En el plano doméstico, la inflación, el alza del precio de la gasolina, la luz, el gas, los alimentos, la vivienda, y la educación no se detendrá. También se verán afectadas la bolsa de valores y las acciones que se venden y se intercambian.

Sin duda, pronto se le dirá al pueblo estadounidense que la única manera de “defender” a Estados Unidos de Irán es cancelando por completo las próximas elecciones de mitad de mandato.

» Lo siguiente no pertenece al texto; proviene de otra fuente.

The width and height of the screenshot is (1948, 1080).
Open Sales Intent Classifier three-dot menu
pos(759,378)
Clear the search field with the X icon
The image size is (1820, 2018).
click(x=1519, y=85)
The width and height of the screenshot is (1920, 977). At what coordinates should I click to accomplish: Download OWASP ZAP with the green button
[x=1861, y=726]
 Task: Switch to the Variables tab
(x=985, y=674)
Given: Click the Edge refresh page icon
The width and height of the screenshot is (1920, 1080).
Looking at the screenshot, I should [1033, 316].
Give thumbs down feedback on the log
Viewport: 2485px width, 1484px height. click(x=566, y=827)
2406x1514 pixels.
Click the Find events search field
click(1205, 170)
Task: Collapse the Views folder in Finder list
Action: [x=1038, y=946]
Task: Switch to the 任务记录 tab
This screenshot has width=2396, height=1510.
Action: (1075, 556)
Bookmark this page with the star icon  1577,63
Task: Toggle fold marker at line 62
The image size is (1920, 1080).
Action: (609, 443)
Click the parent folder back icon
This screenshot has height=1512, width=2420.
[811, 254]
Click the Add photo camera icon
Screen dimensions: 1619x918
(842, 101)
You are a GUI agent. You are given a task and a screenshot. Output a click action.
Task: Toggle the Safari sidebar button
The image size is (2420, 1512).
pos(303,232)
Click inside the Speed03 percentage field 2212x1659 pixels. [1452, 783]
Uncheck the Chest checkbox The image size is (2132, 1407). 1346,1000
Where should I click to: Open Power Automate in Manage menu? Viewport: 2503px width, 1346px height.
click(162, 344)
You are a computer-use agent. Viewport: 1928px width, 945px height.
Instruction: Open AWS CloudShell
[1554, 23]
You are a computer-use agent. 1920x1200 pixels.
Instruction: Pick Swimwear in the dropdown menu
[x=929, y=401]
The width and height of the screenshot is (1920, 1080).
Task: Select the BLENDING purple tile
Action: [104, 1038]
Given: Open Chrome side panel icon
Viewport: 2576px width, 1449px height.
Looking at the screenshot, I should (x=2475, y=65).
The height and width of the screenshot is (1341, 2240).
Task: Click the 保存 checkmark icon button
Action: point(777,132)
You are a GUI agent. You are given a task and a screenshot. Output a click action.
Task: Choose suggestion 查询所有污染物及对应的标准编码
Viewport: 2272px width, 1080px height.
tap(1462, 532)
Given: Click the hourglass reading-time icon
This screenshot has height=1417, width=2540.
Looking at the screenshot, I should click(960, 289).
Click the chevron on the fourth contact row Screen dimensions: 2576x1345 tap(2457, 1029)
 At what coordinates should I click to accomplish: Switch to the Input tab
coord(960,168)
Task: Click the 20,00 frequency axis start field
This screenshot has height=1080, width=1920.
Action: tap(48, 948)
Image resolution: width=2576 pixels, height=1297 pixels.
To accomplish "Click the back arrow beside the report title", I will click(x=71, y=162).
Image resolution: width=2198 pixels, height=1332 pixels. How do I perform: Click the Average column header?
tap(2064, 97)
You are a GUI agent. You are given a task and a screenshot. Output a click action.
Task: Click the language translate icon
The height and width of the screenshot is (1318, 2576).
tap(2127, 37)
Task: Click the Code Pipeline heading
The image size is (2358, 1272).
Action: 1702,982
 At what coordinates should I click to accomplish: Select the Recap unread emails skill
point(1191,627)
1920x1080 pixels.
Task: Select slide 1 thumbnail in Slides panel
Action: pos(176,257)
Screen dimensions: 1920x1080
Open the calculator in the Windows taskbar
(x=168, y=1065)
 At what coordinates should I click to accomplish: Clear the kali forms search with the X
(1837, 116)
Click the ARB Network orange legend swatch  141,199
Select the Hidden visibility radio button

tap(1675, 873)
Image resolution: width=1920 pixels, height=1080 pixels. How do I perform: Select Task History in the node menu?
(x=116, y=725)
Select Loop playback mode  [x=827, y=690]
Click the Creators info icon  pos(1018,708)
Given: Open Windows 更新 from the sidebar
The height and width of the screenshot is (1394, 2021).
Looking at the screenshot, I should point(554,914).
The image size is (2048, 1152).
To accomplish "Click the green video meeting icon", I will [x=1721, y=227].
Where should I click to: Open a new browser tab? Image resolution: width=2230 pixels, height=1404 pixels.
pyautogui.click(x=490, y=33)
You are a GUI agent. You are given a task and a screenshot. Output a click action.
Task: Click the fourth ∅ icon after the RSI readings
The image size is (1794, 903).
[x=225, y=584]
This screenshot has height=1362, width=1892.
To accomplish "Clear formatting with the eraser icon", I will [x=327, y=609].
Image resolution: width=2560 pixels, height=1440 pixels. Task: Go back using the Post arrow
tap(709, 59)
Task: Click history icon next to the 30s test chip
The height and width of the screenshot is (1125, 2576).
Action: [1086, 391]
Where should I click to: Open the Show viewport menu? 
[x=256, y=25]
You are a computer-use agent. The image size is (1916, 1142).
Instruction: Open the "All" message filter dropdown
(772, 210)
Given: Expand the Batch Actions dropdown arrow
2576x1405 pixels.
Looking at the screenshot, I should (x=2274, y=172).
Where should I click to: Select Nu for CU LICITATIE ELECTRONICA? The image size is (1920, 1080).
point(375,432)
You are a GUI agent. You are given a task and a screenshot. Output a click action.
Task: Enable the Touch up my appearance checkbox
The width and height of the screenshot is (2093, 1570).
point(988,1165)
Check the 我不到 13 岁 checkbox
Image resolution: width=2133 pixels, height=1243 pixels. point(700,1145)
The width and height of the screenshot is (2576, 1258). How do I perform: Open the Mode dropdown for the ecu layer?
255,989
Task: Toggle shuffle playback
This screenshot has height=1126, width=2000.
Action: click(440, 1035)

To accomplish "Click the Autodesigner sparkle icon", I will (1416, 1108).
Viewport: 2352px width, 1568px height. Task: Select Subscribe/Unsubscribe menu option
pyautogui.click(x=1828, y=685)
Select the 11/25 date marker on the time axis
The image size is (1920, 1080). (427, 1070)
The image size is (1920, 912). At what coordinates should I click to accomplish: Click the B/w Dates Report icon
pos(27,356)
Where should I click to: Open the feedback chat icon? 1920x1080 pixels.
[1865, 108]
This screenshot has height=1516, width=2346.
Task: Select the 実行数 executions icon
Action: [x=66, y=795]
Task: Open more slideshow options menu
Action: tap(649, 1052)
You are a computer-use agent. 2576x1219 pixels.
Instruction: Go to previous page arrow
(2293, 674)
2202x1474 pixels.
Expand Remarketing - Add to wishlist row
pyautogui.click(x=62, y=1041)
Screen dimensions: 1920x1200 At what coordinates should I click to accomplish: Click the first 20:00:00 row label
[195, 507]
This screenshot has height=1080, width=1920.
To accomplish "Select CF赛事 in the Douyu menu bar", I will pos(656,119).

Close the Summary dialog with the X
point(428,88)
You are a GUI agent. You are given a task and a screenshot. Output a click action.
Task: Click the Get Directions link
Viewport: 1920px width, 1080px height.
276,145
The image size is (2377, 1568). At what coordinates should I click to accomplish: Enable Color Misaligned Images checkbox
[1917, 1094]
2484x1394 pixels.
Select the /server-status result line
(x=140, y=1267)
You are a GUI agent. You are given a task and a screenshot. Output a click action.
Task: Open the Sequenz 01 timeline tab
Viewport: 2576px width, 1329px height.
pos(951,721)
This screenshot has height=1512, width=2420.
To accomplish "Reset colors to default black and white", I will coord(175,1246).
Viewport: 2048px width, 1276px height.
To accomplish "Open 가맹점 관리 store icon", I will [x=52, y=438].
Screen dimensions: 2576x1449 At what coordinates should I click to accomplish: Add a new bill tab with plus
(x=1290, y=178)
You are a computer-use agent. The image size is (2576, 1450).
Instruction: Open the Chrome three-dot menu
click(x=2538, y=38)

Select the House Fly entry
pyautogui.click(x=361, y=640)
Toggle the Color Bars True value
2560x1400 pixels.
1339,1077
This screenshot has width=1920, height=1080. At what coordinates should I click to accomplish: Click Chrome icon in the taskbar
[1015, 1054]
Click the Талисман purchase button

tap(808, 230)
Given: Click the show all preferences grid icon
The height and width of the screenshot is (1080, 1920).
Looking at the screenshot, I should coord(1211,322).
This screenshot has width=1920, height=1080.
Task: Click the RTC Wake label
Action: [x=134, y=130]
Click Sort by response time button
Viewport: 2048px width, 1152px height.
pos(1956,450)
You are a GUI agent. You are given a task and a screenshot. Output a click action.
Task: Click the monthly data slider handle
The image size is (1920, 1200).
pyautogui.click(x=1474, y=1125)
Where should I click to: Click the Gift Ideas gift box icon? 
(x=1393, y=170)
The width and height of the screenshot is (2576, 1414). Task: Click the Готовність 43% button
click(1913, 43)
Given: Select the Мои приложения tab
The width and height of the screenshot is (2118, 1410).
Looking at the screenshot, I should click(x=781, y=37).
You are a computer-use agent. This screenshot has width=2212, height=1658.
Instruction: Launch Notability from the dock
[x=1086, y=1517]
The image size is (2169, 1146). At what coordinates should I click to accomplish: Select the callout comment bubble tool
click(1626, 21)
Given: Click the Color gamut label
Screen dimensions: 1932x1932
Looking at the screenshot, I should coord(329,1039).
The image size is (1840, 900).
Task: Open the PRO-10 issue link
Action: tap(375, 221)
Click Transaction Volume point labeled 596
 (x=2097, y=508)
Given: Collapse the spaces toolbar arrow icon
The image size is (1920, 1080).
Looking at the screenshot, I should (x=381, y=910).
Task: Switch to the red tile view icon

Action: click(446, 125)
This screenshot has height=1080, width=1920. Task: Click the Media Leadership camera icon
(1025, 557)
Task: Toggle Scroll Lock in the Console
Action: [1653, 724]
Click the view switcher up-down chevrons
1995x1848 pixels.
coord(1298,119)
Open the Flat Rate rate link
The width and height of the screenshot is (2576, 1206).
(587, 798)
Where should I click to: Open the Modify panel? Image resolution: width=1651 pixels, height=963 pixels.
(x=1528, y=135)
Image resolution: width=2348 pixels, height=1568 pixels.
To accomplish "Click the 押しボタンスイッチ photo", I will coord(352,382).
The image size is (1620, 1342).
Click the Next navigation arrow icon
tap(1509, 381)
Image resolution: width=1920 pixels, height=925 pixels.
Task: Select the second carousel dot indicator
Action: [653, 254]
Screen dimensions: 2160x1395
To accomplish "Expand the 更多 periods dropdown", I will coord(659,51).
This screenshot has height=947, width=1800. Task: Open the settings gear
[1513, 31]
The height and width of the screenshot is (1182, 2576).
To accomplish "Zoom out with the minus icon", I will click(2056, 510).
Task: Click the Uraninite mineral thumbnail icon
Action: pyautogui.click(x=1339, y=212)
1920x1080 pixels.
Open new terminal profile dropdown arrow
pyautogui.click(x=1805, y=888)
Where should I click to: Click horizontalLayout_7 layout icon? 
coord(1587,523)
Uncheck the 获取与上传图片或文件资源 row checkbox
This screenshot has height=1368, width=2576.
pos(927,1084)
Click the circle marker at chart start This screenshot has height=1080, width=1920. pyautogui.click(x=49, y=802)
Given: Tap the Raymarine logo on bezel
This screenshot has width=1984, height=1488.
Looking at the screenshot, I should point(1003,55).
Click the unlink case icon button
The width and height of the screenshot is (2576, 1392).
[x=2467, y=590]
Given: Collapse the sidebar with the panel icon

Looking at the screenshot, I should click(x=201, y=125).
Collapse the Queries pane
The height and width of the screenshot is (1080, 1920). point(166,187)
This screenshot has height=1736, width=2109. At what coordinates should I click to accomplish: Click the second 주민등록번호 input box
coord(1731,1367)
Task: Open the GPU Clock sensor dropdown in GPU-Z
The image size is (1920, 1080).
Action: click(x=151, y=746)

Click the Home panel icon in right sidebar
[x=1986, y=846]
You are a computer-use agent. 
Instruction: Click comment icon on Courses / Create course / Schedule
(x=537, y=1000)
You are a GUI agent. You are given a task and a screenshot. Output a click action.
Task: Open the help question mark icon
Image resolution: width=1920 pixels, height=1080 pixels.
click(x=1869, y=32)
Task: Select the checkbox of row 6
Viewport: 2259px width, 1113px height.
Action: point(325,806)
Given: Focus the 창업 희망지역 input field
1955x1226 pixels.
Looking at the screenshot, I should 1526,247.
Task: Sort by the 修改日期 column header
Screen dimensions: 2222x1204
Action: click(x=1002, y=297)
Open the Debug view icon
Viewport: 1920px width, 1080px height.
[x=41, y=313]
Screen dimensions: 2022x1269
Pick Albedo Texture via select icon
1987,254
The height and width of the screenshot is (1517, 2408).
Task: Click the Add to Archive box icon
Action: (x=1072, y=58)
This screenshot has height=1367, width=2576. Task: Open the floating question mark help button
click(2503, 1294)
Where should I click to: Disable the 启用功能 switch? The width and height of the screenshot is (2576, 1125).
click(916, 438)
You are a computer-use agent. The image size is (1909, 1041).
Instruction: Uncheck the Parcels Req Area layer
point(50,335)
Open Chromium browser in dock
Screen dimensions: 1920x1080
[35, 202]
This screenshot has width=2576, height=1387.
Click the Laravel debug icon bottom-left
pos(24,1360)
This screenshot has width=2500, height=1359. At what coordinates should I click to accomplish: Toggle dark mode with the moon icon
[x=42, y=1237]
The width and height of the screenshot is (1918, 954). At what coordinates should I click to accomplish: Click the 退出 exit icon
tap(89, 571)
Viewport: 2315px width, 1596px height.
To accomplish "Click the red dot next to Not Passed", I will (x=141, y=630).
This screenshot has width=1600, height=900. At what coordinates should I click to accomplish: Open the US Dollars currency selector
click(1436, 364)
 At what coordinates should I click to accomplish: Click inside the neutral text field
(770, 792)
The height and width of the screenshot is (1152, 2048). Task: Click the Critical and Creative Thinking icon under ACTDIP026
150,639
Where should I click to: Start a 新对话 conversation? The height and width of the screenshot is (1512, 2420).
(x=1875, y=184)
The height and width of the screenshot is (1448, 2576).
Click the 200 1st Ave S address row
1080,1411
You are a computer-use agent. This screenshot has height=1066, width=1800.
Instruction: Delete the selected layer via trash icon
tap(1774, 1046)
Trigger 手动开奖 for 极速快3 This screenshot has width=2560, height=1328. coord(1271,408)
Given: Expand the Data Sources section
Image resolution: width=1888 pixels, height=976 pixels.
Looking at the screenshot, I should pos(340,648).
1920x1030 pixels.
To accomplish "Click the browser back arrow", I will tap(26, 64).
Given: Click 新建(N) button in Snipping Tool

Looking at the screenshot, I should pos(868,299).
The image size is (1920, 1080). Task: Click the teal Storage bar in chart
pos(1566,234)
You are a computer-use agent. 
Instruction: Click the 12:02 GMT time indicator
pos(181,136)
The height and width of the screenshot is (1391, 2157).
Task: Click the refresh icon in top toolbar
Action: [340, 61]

Debemos estar atentos y preparados para ese momento.

En otra clara violación a la Constitución, Trump ha ido a la guerra sin el voto del Congreso, sin debate público y sin que se haya presentado al pueblo estadounidense una justificación de su necesidad. Trump ha ido a la guerra con un pueblo que mayoritariamente rechaza esa aventura bélica teniendo como único aliado a Israel y sin ningún plan para el futuro.

Peor aún, esta guerra está siendo liderada por hombres y mujeres increíblemente poco fiables: incompetentes, extremistas, corruptos y deshonestos. En ninguno de ellos, desde Donald Trump hasta Pete Hegseth y Marco Rubio, se puede confiar. Su probada incompetencia podría lanzarnos hacia el abismo.

Nunca ha habido una acción militar en la que los hombres que la lideran hayan tenido menos estatura moral e integridad que este grupo. Juntos, son los más incapaces de los incapaces. Una banda de bufones, belicistas y mentirosos. Son un equipo de perdedores y criminales, protectores de pedófilos, fascistas, fanáticos religiosos e hipócritas armamentísticos que están jugando un juego mortal no solo con las vidas de la juventud estadounidense sino con las de todo mundo. Estamos parados frente al precipicio.

*Juan José Gutiérrez es director de la Coalición Derechos Plenos para los Inmigrantes.